Daunting: Going on rounds at Muhimbili Hospital is daunting. There are huge wards, few nurses, few housestaff, little equipment or aging equipment, and overwhelming disease. One sees both resignation (cof- fin shops at the hospital entrance) and remarkable dedication and resilience among the medical, nursing, and pharmacy personnel. Life expectancy at birth had risen to about 55 in the mid-1990s but has now declined to 43, mostly due to HIV. (Life expectancy in the U.S. continues to increase and is now 77.) The most productive segment of the society, those from 18 to 40, is being decimated. Dr. Pallangyo told me that when there's a job opening in Dar you hire two people, because one will soon die of AIDS.
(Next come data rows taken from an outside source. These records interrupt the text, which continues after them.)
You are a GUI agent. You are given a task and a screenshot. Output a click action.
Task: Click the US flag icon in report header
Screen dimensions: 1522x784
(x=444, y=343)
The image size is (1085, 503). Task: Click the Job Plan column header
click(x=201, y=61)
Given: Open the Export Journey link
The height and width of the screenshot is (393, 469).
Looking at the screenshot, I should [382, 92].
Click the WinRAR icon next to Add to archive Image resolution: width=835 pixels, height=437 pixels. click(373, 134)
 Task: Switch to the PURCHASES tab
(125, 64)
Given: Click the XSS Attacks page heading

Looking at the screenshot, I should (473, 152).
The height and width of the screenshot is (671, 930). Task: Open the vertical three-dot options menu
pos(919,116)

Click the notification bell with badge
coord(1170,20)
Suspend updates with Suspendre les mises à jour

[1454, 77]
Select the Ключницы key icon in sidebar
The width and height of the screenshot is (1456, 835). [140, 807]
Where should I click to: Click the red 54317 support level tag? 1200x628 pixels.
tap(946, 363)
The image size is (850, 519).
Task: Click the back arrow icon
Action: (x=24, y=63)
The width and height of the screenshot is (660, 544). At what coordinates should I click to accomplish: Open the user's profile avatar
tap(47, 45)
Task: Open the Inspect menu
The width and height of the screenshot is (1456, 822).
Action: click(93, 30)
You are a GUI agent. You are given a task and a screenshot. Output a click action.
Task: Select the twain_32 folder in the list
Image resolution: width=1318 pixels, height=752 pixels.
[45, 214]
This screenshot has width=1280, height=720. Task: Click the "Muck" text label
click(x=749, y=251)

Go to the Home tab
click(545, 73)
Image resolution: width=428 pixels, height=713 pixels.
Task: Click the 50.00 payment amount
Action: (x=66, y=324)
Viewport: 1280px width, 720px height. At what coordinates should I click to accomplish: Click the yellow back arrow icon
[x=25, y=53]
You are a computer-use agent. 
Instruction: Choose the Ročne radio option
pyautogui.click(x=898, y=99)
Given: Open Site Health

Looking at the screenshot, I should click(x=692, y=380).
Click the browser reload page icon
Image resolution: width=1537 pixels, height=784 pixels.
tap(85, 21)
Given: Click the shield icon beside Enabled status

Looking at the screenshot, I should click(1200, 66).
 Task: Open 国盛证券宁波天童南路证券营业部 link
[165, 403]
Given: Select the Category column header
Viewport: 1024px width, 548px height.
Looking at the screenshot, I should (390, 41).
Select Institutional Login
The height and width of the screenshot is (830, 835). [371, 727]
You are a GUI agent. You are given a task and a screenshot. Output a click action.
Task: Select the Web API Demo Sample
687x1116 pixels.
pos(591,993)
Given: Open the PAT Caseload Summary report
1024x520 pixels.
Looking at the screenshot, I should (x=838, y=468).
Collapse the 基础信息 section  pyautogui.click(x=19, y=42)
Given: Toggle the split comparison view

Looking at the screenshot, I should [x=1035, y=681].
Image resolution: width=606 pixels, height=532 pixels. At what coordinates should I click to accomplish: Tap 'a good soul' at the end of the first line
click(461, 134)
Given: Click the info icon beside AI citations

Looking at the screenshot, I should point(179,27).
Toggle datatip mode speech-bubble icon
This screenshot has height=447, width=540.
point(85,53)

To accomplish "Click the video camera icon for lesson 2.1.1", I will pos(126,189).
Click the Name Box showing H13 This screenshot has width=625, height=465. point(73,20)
The problems seem so overwhelming. What role could Dartmouth, half a world away, possibly play? Yet through the remarkable work of Drs. Ford von Reyn and Richard Waddell and their colleagues, we have forged a truly bilateral partnership. MUCHS was founded in 1963, about the same time DMS was being refounded. There are 100 students per class in Dar—making MUCHS slightly

larger than DMS. Starting as a joint research endeavor, our interactions have grown and now include educational exchanges funded by the Fogarty Foundation and pediatric initiatives funded in part by the Foundation for Treatment of Children with AIDS. Many U.S. institutions, government and nongovernment organizations, schools of public health, and medical schools are working in Tanzania. Some do research, some establish clinics. One unique thing DMS can do is form a long-term, sustainable partnership with MUCHS, beginning with our students. We already have ongoing student exchanges; several DMS students were in Dar during my visit, and the first Tanzanian student to travel to DMS will soon arrive for an elective in infectious diseases.

Alliances: But if we are to really effect change, we need to bring many more DMS and MUCHS students together. We plan to do this electronically. I believe that together, our students can form alliances that will lead to innovative solutions to this sprawling challenge.

We also recognize—as do many others in the Dartmouth community—that health is not the domain only of doctors and other healthcare workers. During our visit, we met with faculty in engineering, business, languages, and the social sciences, seeking additional ways Dartmouth can work with the University of Dar es Salaam. To this end, a Dartmouth-wide collaborative—under the leadership of the John Sloan Dickey Center for International Understanding; the faculties of DMS, the Tuck School of Business, and the Thayer School of Engineering; and the Arts and Sciences faculty—has launched a Global Health Initiative. We intend to bring together Dartmouth expertise, across disciplines, to confront these complex global health issues in partnership with our colleagues in Tanzania.

These are very small steps in the face of overwhelming problems. Yet we must take and are taking these steps. I hope and trust that the growing partnership between Dartmouth and Dar es Salaam will be a model for others. That what began as a single research program will ignite a light in the seemingly impenetrable darkness.


"For the Record" offers timely commentary from the dean of Dartmouth Medical School. Spielberg, a pediatrician and a pharmacologist, is in his third year as DMS's dean.